Canon EOS T6s

Discussion in 'Beginner Questions' started by John Nagel, Nov 14, 2019.

  1. John Nagel

    John Nagel New Member

    Joined:
    Nov 14, 2019
    Messages:
    1
    Equipment:
    Canon EOS T6s
    849F4388-5B51-45B8-9CD7-23E4463662E9.jpeg Using a Canon EOS T6s. I’ve been shooting all week with different ISO, aperture, and shutter speed in manual mode just fine. Pictures came out great. Today I turned my camera on to take a picture and it’s coming out extremely dark. I can shift back to auto and see that the exact same ISO, aperture, and shutter speed setting are applied and the picture is so much more crisp. I have no idea what I did to change this in manual mode. Advice? These two pictures for example. The warmer picture is in manual and the other much more crisp is in auto. Like I said, I’ve been shooting scenery outside this past week. Usually1/3200sec f/5.6 ISO 800 and photos were great 4F50F45D-8C26-4888-ACE0-1DA79494007B.jpeg
     

  2. johnsey

    johnsey Site Moderator Staff Member Site Supporter

    Joined:
    Apr 21, 2017
    Messages:
    2,133
    Location:
    Fargo, ND
    Equipment:
    5dMk4, 5dsR, 5dMk2, 20D, 70-200 2.8L IS, 100mm 2.8 Macro USM, 50mm 1.4, 85mm 1.8, 17-40mm 4.0L, TS-E 24mm 3.5L II, Rokinon 14mm 2.8; Pixma Pro-100
    So for the two images I can see that one is warmer than the other. You mentioned the cooler one is crisper, I'm not exactly sure where you feel this way. Both images are phone images of screens of jpgs so its not the best way to compare images. That said I think they are similarly focused/sharpest near center by the pens/envelope edge. The warmer one shows more texture on envelope and that likely due to the envelope being angled slightly more parallel to camera. At 3.5 you will show fall off of depth of field faster than f8 so you don't have much in focus at 3.5 when this close to the objects. Also at 1/30 of a second you can introduce camera shake into the image if not on a timer/tripod or using image stabilization (you should do IS while hand holding at slow speed, if camera is still it can add shake).

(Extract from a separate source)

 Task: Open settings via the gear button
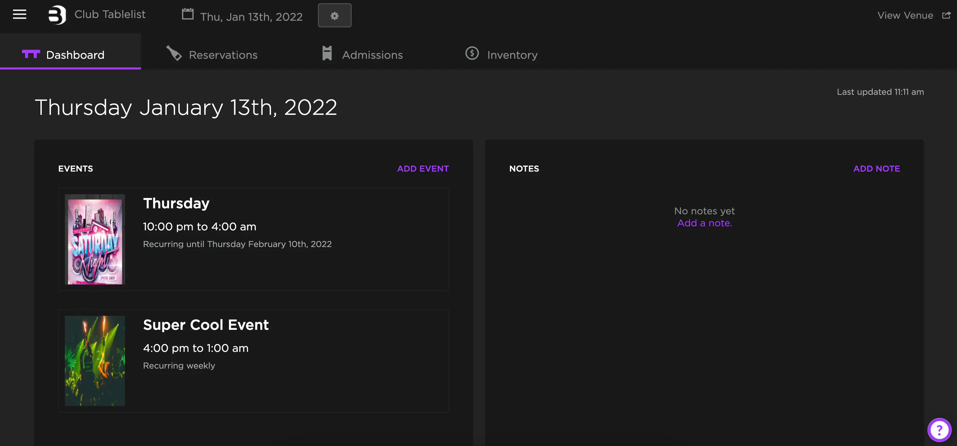coord(334,16)
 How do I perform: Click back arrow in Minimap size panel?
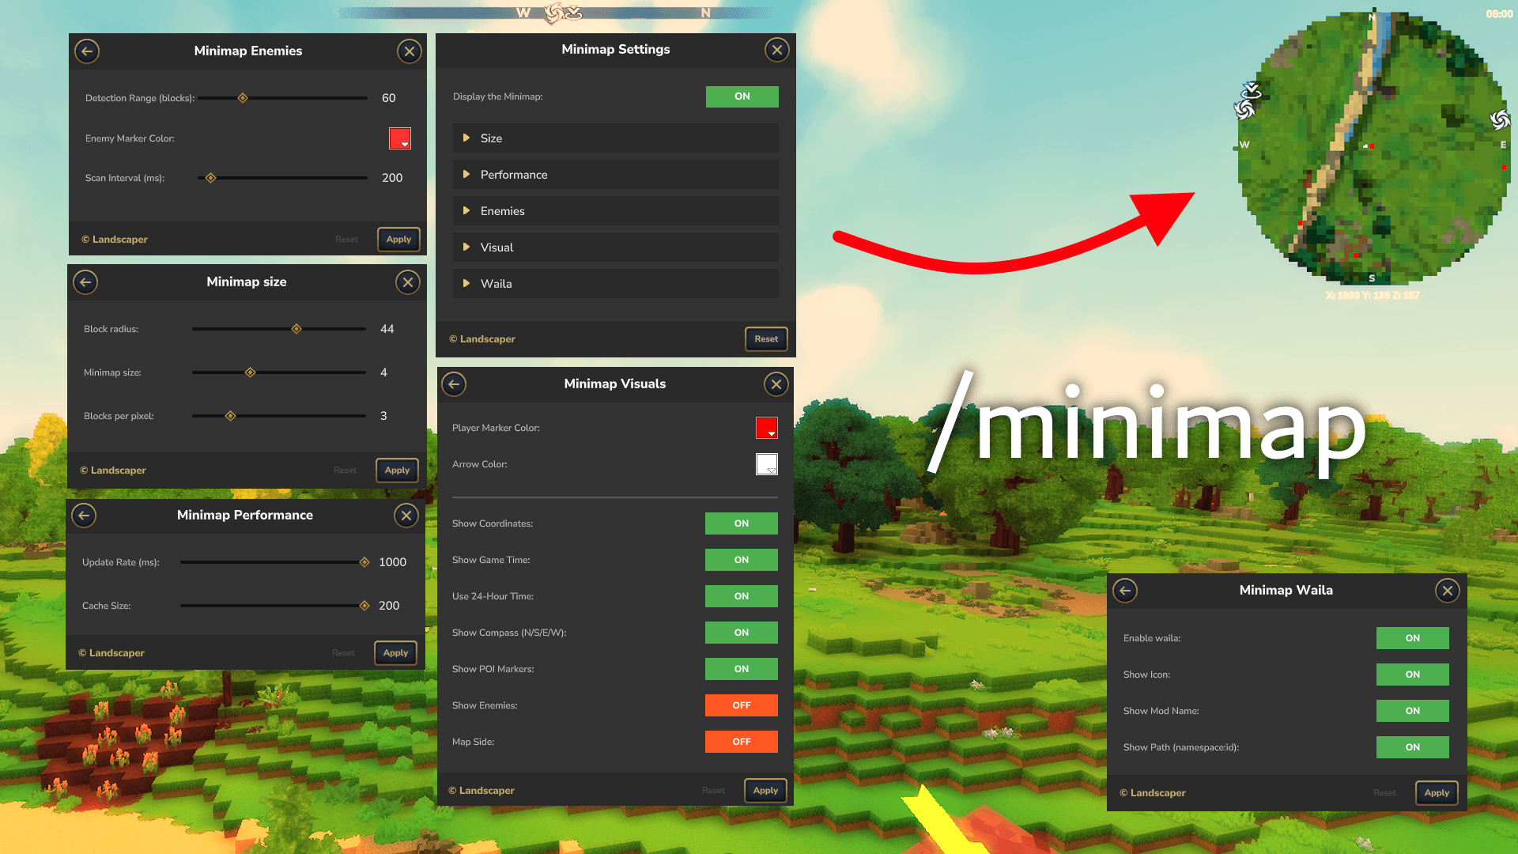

    Usually1/3200sec f/5.6 ISO 800 - So for these likely you don't need anything near as fast as 1/3200 you could move your ISO down to 100 or 200 and get less noise. if you want more in focus stop down to 8 or 11 or even further. As long as your shooting 1/100 or faster (i don't know the lens you have so this is a ballpark estimate on speed) I would not worry about the shutter speed.

    Manual or auto use the same meter so that is why you get basically same setting. Shifts in color would be the Auto White balance reading lighting differently, and softness would be attributed to focus or shutter speed.